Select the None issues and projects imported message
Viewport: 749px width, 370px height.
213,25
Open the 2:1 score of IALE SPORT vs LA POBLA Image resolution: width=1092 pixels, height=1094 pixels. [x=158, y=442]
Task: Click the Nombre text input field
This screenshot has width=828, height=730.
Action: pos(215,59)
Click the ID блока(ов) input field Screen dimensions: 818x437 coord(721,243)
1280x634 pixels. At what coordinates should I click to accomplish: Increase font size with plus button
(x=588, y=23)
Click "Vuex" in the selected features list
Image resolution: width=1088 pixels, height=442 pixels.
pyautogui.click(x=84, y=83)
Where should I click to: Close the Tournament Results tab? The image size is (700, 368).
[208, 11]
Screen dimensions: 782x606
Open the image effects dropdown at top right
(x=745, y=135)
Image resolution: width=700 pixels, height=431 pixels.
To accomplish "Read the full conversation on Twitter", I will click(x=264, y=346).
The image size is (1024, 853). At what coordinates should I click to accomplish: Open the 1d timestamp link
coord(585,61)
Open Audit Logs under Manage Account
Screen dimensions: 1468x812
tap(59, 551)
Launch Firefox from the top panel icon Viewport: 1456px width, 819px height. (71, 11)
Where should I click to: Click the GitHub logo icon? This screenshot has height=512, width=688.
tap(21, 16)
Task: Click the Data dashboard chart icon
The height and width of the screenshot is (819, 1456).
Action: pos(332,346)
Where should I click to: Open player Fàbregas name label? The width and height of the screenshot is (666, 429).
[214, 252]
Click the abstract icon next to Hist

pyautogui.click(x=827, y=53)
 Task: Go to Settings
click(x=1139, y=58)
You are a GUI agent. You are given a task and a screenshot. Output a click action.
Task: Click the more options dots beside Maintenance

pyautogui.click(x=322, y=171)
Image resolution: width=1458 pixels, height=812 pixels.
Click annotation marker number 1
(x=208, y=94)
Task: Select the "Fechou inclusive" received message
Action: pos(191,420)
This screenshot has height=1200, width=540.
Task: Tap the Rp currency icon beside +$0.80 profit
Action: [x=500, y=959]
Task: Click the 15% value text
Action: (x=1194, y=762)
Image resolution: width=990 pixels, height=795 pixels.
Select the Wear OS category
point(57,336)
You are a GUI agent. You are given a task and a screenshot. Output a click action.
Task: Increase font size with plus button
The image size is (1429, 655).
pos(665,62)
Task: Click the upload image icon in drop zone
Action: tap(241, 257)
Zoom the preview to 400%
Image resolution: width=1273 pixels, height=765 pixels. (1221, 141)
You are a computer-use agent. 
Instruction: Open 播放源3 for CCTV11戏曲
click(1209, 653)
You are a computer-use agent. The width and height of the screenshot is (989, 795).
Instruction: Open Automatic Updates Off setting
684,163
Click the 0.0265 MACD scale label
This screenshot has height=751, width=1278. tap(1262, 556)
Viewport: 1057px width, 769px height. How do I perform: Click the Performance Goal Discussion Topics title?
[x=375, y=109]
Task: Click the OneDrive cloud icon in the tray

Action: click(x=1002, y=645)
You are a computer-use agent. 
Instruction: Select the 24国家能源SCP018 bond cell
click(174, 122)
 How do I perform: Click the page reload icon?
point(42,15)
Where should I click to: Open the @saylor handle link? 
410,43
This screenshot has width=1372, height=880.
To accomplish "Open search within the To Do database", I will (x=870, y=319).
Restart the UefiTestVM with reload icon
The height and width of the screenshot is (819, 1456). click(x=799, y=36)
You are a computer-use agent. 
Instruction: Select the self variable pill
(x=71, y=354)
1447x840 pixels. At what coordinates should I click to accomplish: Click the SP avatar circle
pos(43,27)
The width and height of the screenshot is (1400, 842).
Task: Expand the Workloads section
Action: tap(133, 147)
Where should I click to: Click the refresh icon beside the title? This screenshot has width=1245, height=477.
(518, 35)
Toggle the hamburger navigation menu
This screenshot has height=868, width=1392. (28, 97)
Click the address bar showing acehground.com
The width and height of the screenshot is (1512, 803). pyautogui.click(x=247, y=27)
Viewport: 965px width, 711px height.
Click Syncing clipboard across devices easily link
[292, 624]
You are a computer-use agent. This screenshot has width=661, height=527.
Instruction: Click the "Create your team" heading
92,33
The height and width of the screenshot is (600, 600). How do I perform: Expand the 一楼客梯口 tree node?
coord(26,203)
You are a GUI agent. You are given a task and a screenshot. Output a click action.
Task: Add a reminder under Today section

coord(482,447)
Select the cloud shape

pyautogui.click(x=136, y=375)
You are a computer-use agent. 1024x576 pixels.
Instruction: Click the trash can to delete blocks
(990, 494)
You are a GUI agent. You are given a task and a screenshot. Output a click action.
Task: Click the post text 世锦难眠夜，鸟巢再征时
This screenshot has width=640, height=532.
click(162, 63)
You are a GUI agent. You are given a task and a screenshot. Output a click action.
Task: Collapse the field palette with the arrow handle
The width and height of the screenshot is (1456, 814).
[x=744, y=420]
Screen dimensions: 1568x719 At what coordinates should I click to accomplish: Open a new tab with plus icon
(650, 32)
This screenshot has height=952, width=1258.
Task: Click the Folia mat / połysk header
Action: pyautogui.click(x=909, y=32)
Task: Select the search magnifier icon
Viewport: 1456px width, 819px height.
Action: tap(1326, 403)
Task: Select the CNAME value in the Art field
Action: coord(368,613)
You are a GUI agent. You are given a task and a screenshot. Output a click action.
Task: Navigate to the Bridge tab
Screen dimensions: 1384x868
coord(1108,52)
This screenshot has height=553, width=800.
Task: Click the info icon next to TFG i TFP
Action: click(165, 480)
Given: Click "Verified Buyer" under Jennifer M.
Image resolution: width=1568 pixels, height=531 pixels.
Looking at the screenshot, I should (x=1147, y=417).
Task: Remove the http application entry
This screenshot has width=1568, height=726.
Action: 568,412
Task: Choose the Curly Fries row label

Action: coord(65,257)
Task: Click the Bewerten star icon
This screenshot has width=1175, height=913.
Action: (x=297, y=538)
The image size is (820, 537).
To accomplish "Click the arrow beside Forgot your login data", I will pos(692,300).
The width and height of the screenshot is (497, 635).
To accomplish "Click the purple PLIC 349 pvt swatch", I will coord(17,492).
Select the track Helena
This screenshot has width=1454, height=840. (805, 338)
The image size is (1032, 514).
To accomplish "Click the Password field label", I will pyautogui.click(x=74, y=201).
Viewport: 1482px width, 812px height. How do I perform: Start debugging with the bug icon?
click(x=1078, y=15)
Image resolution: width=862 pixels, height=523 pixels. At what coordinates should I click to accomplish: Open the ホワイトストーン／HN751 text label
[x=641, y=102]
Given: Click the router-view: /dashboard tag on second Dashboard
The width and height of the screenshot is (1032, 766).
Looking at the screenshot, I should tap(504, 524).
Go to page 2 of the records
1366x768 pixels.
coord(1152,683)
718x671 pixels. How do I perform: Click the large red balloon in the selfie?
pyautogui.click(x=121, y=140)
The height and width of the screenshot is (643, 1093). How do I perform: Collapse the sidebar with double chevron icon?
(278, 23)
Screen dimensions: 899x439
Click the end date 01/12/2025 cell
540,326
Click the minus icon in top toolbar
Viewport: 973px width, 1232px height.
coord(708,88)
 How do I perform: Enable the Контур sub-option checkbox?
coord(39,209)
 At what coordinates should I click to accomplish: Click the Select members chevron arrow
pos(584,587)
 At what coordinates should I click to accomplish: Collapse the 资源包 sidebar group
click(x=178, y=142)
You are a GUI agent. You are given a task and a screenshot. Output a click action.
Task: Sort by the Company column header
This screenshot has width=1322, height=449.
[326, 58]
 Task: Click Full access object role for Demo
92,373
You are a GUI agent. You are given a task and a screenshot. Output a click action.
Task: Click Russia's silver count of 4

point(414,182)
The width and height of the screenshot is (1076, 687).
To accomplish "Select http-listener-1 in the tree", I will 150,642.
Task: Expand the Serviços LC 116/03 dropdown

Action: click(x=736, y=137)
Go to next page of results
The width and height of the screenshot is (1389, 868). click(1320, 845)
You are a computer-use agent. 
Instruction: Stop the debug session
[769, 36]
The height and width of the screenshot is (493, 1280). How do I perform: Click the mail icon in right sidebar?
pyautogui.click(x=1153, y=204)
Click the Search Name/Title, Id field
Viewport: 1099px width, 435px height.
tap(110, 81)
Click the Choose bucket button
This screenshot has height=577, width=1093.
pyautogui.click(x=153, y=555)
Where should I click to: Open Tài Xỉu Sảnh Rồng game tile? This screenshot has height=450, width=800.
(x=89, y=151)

**Direction:** Return the lines above word for word, from the first one down to and including the line that contains "will click(x=264, y=346).".

**Task response:**
Select the None issues and projects imported message
Viewport: 749px width, 370px height.
213,25
Open the 2:1 score of IALE SPORT vs LA POBLA Image resolution: width=1092 pixels, height=1094 pixels. [x=158, y=442]
Task: Click the Nombre text input field
This screenshot has width=828, height=730.
Action: pos(215,59)
Click the ID блока(ов) input field Screen dimensions: 818x437 coord(721,243)
1280x634 pixels. At what coordinates should I click to accomplish: Increase font size with plus button
(x=588, y=23)
Click "Vuex" in the selected features list
Image resolution: width=1088 pixels, height=442 pixels.
pyautogui.click(x=84, y=83)
Where should I click to: Close the Tournament Results tab? The image size is (700, 368).
[208, 11]
Screen dimensions: 782x606
Open the image effects dropdown at top right
(x=745, y=135)
Image resolution: width=700 pixels, height=431 pixels.
To accomplish "Read the full conversation on Twitter", I will click(x=264, y=346).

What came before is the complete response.